:: Data extract ::

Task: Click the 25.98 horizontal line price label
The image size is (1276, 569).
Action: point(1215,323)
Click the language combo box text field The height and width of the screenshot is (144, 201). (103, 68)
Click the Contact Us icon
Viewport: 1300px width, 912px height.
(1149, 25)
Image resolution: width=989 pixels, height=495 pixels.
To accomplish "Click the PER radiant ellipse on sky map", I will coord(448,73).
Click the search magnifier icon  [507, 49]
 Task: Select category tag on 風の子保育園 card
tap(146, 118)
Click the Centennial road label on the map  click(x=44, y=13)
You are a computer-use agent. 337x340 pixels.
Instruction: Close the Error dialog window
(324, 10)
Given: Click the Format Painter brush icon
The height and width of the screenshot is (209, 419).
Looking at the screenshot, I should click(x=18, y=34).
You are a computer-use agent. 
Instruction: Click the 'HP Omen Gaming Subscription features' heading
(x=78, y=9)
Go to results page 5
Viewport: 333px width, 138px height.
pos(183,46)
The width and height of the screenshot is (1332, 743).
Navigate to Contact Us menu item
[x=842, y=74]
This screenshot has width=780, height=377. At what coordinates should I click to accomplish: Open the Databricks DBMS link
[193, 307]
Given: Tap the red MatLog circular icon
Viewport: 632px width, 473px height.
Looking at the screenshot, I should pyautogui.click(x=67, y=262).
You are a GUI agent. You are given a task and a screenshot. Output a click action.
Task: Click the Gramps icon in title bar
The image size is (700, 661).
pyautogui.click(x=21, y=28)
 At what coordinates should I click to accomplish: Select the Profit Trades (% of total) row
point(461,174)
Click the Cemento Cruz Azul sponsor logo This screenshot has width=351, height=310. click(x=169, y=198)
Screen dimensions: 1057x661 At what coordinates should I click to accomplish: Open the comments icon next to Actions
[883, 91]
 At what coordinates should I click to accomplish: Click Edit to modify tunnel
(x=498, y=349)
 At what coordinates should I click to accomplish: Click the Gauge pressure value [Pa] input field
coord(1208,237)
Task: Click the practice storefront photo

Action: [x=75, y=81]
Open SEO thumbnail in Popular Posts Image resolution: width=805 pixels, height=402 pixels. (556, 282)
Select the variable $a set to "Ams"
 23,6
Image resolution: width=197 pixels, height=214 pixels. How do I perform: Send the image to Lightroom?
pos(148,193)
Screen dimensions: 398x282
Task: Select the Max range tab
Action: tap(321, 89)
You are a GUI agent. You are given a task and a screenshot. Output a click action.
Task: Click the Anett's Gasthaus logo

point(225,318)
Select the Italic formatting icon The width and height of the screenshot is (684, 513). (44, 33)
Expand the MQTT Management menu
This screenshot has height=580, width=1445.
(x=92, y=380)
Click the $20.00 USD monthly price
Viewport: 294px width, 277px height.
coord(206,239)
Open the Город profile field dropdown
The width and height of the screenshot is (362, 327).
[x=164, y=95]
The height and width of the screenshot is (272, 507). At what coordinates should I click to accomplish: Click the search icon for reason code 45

:::

Retype every line up to and including the one that contains "Click the Centennial", beginning at the first line of the records, with no edits.

Task: Click the 25.98 horizontal line price label
The image size is (1276, 569).
Action: point(1215,323)
Click the language combo box text field The height and width of the screenshot is (144, 201). (103, 68)
Click the Contact Us icon
Viewport: 1300px width, 912px height.
(1149, 25)
Image resolution: width=989 pixels, height=495 pixels.
To accomplish "Click the PER radiant ellipse on sky map", I will coord(448,73).
Click the search magnifier icon  [507, 49]
 Task: Select category tag on 風の子保育園 card
tap(146, 118)
Click the Centennial road label on the map  click(x=44, y=13)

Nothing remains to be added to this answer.